> _Extrait du texte_:
################
Classique film de vengeance, Colère noire est un poliziottesco recommandable, même s’il est parfois maladroit dans sa dénonciation politique. A prendre comme un bon divertissement populaire du samedi soir.
Synopsis : Deux enfants sont enlevés à la sortie de l’école. L’un est fils d’un riche promoteur, l’autre celui d’un simple garagiste. Après une demande de rançon de 10 milliards, les kidnappeurs exécutent le fils du garagiste. La vengeance du père sera terrible…
Pour un poliziottesco de plus…
Critique : En 1972, le scénariste et réalisateur italien Fernando Di Leo trouve enfin sa voie dans le genre à la mode du poliziottesco. Ainsi, il connaît un important succès avec ce que l’on nommera par la suite La trilogie du Milieu composée de Milan calibre 9 (1972), Passeport pour deux tueurs (1972) et Le boss (1973). Poursuivant sur sa lancée, le réalisateur va encore plus loin dans la dénonciation d’un pouvoir corrompu avec Salut les pourris (1974) où il fait la rencontre de l’acteur français Luc Merenda. Ce thriller lui vaut même des problèmes avec la censure et Di Leo est contraint de soustraire une scène montrant des membres du gouvernement recevoir des pots de vin de la part de mafieux.
Fernando Di Leo saisit alors une proposition de la part du producteur Galliano Juso qui entend surfer sur la vague de kidnappings qui sévit alors en Italie pour créer une histoire de vengeance (ou vigilante movie) comme savent si bien les faire les Américains depuis L’inspecteur Harry (Don Siegel, 1971) avec Clint Eastwood et Un justicier dans la ville (Michael Winner, 1974) avec Charles Bronson. Doté d’un budget assez serré, Fernando Di Leo ne peut disposer d’une grande star pour mener son projet et doit se rabattre sur Luc Merenda qui est toutefois très populaire en Italie grâce à plusieurs succès dans le genre du poliziottesco.
Une première demi-heure maladroite
Cerise sur le gâteau, Galliano Juso lui offre la possibilité de faire jouer James Mason qui était à cette époque en recherche de rôles en Italie, pour d’obscures raisons fiscales. Cela se révèlera être une fausse bonne idée, puisque l’acteur ne fait guère d’effort pour incarner son personnage d’homme d’affaires implacable, d’autant que l’alchimie avec Luc Merenda ne fonctionne pas à l’écran. Il faut dire que l’acteur français est plutôt limité dans son jeu et les passages plus mélodramatiques ne sont pas à son avantage. Il est nettement plus convaincant dès que sa moto est de sortie et qu’il doit effectuer lui-même ses cascades. Luc Merenda est avant tout un acteur physique qui déploie son talent lors des moments plus costauds.
################
> _Lignes de données_:
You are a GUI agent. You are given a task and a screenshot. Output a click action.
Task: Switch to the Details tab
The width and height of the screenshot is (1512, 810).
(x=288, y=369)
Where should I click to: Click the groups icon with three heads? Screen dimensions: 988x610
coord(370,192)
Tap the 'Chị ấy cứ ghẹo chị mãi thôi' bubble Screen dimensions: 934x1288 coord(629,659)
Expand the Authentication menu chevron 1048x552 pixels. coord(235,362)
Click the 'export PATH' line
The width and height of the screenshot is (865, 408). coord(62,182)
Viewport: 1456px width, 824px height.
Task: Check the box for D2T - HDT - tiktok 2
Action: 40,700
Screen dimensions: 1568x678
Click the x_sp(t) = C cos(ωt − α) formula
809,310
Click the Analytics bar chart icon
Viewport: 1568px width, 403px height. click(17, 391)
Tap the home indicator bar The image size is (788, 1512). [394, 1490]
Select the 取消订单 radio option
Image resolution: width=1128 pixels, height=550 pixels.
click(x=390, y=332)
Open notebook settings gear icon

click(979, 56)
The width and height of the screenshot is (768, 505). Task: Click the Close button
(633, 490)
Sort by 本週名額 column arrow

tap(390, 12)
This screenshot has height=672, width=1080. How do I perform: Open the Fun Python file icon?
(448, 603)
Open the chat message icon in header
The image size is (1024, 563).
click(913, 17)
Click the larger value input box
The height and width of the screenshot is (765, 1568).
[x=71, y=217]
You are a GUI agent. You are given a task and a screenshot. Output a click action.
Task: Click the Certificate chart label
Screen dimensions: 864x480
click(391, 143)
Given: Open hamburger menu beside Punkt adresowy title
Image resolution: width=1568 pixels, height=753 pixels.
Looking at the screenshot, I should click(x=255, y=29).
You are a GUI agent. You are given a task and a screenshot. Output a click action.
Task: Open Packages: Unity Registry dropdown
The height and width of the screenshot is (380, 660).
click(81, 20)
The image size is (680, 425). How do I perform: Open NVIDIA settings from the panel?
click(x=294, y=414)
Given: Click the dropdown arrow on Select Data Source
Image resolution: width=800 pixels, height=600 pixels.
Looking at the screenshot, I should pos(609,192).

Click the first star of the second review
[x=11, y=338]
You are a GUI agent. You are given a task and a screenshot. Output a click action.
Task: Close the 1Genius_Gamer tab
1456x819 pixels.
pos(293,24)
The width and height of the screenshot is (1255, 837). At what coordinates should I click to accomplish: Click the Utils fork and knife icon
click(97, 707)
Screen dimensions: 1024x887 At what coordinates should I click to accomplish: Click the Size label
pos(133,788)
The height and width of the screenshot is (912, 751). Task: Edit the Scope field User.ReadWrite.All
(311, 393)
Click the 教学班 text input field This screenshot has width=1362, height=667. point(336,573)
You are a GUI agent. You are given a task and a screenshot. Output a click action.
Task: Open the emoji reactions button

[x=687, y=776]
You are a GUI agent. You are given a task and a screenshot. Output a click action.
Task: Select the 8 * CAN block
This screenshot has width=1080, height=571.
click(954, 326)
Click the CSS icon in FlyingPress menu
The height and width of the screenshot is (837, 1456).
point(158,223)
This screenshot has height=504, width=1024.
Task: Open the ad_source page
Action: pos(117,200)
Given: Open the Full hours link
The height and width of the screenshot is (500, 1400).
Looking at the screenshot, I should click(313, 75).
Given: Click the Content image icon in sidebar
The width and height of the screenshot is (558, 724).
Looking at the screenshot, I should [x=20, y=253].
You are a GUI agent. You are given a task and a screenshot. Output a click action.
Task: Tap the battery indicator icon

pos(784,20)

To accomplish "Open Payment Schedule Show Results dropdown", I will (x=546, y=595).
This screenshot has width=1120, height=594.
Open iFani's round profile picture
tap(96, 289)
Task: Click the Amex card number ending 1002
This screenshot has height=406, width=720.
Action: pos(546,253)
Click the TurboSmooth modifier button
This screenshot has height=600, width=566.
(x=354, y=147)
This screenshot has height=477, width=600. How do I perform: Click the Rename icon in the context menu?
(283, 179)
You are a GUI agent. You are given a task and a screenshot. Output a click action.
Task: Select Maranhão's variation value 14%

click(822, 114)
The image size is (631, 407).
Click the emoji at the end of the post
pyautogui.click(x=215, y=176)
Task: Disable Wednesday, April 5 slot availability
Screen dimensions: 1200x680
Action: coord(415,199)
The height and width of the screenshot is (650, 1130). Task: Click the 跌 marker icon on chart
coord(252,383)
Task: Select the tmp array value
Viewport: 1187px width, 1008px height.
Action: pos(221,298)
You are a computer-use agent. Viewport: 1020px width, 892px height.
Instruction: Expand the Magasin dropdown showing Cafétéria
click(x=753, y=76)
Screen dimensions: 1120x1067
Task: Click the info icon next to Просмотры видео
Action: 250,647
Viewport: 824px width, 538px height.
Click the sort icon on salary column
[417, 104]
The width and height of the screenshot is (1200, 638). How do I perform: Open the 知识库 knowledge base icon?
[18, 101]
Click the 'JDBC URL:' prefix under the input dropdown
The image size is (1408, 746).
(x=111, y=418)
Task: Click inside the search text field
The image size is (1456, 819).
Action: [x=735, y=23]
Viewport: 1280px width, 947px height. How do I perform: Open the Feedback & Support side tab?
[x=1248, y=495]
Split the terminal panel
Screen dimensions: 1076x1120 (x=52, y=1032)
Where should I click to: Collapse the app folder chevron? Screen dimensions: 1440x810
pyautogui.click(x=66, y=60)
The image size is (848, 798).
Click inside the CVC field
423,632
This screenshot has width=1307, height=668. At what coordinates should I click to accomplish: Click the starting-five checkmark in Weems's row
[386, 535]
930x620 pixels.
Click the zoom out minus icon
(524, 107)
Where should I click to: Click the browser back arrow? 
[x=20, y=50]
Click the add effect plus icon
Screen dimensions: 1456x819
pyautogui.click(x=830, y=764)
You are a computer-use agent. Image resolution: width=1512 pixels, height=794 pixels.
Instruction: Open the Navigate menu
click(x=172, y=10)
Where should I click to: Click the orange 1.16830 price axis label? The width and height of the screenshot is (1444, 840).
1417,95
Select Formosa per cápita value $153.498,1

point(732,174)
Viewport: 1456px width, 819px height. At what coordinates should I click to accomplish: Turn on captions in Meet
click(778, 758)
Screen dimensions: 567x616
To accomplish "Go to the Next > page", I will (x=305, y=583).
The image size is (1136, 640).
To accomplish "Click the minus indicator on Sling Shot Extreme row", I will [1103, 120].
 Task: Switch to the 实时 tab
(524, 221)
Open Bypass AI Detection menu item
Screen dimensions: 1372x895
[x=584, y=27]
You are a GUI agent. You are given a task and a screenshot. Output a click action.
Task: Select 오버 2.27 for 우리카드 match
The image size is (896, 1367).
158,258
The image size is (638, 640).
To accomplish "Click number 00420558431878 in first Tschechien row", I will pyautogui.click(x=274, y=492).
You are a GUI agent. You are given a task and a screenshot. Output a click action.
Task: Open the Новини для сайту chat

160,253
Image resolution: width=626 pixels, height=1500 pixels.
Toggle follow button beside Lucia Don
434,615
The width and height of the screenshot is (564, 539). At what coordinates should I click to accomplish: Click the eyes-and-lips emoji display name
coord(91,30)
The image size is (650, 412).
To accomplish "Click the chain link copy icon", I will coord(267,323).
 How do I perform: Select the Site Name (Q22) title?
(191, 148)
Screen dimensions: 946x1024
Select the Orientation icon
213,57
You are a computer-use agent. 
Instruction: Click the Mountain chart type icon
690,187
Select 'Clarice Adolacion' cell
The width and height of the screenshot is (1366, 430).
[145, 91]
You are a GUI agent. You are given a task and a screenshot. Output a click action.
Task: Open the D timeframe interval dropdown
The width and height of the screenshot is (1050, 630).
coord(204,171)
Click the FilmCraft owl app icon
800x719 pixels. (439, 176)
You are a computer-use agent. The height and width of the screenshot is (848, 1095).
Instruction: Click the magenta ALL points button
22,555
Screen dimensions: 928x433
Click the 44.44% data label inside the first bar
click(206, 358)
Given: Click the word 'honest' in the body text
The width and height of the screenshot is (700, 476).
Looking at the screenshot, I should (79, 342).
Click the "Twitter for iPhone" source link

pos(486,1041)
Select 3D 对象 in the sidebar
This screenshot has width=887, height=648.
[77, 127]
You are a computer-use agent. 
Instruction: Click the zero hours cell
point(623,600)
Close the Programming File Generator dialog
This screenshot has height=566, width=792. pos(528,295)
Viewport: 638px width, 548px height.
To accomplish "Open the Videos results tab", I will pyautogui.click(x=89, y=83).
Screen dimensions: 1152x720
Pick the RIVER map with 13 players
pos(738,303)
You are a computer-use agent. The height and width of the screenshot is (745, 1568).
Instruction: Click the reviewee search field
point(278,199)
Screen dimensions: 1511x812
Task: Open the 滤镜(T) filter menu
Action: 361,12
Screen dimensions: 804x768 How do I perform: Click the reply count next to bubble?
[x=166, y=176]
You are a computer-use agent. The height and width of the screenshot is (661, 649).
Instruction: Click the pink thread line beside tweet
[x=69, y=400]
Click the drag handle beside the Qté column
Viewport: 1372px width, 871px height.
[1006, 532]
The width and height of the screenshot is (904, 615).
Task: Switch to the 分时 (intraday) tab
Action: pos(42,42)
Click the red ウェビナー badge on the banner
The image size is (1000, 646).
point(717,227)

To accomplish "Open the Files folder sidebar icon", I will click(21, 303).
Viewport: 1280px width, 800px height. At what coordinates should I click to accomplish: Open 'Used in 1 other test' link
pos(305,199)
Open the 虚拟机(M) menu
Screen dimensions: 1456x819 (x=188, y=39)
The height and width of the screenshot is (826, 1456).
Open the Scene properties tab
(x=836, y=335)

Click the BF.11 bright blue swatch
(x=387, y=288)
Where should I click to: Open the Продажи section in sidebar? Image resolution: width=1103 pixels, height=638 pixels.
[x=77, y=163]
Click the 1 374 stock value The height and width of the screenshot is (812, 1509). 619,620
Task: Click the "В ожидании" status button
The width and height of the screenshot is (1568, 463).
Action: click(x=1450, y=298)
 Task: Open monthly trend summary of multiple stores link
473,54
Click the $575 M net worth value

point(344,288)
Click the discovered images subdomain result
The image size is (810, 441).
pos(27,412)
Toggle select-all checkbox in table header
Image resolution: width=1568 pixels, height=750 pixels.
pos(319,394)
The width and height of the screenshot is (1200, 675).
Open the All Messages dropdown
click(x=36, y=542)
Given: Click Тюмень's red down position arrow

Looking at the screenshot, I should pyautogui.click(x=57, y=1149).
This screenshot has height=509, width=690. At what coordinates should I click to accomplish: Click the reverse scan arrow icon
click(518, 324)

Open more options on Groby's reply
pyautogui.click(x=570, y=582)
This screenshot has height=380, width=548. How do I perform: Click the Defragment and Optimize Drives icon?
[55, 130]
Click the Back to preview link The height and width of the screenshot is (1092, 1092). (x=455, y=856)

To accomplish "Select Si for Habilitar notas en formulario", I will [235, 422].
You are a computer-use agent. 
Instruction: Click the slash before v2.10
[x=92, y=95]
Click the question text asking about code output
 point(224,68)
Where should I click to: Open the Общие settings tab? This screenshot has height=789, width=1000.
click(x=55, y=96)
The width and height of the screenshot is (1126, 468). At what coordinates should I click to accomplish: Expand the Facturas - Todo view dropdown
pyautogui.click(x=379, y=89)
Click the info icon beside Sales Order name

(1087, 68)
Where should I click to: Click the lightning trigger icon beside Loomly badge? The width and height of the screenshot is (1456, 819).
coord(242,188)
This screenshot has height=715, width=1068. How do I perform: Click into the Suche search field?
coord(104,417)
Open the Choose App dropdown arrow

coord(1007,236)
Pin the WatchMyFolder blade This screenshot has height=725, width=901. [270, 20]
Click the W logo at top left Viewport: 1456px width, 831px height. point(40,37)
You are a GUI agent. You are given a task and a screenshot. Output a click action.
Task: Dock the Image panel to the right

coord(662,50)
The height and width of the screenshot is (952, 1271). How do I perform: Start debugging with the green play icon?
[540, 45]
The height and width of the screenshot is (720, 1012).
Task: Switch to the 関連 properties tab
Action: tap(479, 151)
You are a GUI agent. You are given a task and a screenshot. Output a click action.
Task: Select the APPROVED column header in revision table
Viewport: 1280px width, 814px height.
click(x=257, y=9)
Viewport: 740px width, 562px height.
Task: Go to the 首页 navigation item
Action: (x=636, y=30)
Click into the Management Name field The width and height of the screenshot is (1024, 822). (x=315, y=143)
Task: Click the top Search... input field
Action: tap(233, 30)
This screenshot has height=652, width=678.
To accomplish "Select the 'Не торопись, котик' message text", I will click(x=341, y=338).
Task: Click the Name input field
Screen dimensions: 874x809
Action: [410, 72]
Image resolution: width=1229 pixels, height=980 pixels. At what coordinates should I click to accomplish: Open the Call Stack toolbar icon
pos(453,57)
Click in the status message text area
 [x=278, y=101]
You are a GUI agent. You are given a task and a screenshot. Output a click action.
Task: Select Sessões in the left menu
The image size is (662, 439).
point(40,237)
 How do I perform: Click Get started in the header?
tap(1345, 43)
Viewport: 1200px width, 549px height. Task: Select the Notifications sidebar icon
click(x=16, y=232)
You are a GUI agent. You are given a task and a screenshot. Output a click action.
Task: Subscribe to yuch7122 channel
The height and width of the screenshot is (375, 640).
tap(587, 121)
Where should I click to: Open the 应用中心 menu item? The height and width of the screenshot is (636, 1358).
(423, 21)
################
> _Exercices à traiter_:
1. Répondez aux questions suivantes d'après la critique de Colère noire.
(a) Quel montant les kidnappeurs réclament-ils comme rançon ?
(b) Sur quel film Fernando Di Leo rencontre-t-il Luc Merenda ?
(c) Quel producteur propose à Fernando Di Leo de faire jouer James Mason ?
2. Recopiez le passage de la critique de Colère noire allant de « Une première demi-heure » jusqu'à « moments plus costauds. ».

> _Réponses aux exercices_:
1.
(a) 10 milliards.
(b) Salut les pourris (1974).
(c) Galliano Juso.

2.
Une première demi-heure maladroite
Cerise sur le gâteau, Galliano Juso lui offre la possibilité de faire jouer James Mason qui était à cette époque en recherche de rôles en Italie, pour d’obscures raisons fiscales. Cela se révèlera être une fausse bonne idée, puisque l’acteur ne fait guère d’effort pour incarner son personnage d’homme d’affaires implacable, d’autant que l’alchimie avec Luc Merenda ne fonctionne pas à l’écran. Il faut dire que l’acteur français est plutôt limité dans son jeu et les passages plus mélodramatiques ne sont pas à son avantage. Il est nettement plus convaincant dès que sa moto est de sortie et qu’il doit effectuer lui-même ses cascades. Luc Merenda est avant tout un acteur physique qui déploie son talent lors des moments plus costauds.